NTI Course Raises Admission Bar

— Individuals who want to be admitted to Northwest Technical Institute’s licensed practical nursing program beginning in 2014 will need to have completed a certified nursing assistant class.

The NTI board voted 4-0 at its meeting Thursday to add the requirement after hearing from Karla Bishop, the school’s director of allied health.

NTI began offering a certified nursing course last year. It lasts six weeks and costs $480. The licensed practical nursing course lasts 18 months and costs $7,900.

The change in requirements will help applicants discern whether they are cut out for the medical field without spending so much money, Bishop said. The current dropout rate in NTI’s licensed practical nursing program is about 23 percent, with about 31 percent of those dropouts attributed to the students’ clinical skills, Bishop said.

The change also will allow the licensed practical nursing course to dedicate more teaching time to such subjects as long-term care assessments, nutritional assessments and skills nurses use in a clinic setting.

“We want to specialize in long-term care and community nursing,” Bishop said.

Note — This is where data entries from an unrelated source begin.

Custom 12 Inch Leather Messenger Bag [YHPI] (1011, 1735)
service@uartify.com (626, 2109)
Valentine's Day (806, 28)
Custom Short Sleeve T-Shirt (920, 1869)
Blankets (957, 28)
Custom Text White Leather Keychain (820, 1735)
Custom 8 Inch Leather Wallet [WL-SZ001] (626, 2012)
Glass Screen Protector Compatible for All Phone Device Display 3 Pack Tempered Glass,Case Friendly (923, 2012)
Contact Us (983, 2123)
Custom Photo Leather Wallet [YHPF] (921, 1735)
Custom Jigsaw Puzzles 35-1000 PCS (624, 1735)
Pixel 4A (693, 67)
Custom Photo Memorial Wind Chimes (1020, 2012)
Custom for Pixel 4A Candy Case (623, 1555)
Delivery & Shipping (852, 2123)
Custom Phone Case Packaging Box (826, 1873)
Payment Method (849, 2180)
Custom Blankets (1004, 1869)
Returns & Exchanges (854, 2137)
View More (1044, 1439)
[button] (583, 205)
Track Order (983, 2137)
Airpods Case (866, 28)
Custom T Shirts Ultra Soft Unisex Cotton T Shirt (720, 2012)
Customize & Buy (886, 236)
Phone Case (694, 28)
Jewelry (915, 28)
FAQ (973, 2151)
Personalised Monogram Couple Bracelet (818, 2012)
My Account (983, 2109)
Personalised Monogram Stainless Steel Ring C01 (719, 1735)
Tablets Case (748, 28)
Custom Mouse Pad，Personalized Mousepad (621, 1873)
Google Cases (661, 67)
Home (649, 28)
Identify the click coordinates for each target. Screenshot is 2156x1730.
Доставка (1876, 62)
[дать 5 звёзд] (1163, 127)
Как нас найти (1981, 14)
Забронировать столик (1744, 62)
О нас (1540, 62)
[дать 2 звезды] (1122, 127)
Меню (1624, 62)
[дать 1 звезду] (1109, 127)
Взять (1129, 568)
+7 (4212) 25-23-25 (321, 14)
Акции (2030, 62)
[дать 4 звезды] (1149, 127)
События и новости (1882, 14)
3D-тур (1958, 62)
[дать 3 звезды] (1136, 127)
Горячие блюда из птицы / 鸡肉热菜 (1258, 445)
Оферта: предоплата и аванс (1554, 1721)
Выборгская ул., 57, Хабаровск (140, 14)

Taking the certified nursing assistant’s class “will give them a view of what working as a nurse at some level will be,” Bishop said. The class teaches about such things as taking vital signs, preventing and controlling infections, bathing patients and other basic nursing duties.

In the last round of applications for the licensed practical nursing program, about 70 percent of applicants had taken a certified nursing course, Bishop said.

The demand for both licensed practical nurses and certified nursing assistants is high in Northwest Arkansas. The demand for space in NTI’s licensed practical nursing program is high as well. The school turns down dozens of applicants for each class mainly because of a lack of space.

NTI officials want to address the lack of space by building a new facility for its allied health program. Plans for a 31,000-square-foot, $5.8 million building were unveiled in October.

NTI officials are now busy trying to arrange financial support for the project, starting with the state Legislature.

Keith Peterson, vice president of instruction, told the board Thursday five years is a realistic timeframe for getting the facility built.

“We want to see what the state’s commitment is,” Peterson said.

An idea of the state’s commitment likely will come toward the end of this legislative session, which began Monday. Peterson said the local legislators NTI officials have talked to have been “very supportive” of the proposed project.